TO THE PIT OF MISERY!
— Bob Wassell (@wassbobb) April 3, 2018
That’s not a small punishment, either. Aside from the indignation of getting kicked out of a very public event, a cursory glance at StubHub reveals that the “cheap” tickets for the major golf event start around $1,600. That’s a good chunk of change to lose out on simply for reciting your favorite tagline from a beer commercial.
That being said, the new crackdown and enforcement of rules governing golf fans have been coming.
Golf star Justin Thomas had a heckler ejected in the final round of the Honda Classic.
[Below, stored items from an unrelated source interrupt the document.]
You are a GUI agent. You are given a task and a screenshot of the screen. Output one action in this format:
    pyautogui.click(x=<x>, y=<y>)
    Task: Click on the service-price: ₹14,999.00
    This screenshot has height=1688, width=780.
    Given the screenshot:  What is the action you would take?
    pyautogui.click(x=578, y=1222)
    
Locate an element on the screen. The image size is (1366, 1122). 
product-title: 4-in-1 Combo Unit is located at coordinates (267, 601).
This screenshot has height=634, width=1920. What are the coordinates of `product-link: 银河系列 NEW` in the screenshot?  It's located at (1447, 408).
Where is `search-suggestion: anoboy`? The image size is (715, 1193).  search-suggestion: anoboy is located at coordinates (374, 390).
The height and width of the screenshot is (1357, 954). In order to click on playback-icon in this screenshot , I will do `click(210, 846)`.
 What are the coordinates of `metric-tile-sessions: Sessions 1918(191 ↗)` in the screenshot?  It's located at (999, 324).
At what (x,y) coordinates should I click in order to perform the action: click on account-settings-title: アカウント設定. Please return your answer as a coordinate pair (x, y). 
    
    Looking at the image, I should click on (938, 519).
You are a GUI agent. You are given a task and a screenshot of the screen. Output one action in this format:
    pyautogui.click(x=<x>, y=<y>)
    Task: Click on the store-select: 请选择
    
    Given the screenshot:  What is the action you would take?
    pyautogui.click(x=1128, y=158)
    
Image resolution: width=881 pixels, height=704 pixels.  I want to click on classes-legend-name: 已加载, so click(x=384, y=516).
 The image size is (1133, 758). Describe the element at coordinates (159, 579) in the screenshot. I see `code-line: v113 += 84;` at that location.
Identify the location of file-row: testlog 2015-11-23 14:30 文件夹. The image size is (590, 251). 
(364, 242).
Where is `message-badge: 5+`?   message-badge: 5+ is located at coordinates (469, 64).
Thomas has since apologized and claimed that he “overreacted.”
Of note, Thomas had previously expressed frustration with fans who yell things during a golfer’s swing, as had happened to Jordan Spieth at the Waste Management Phoenix Open.
Defending Masters champion Sergio Garcia had an unruly fan ejected during WGC-Dell Technologies Match Play in late March.
Rory McIlroy, another one of golf’s most recognizable faces, had a fan removed from the Arnold Palmer Invitational for heckling McIlroy by yelling his wife’s name.
“I think it’s gotten a little much, to be honest,” he said. “I think that they need to limit the alcohol sales on the course, or they need to do something because every week it seems like guys are complaining about it more and more.
“I know that people want to come and enjoy themselves and whatever, and I’m all for that, but it’s, sometimes when the comments get personal and people get a little bit rowdy it can get a little much.”
In fairness to McIlroy, people calling out your wife’s name in public truly is “a little much.” Such outbursts are especially egregious when they come in mid-swing.
But in fairness to fans, getting kicked out for a stupid catchphrase also seems like “a little much.”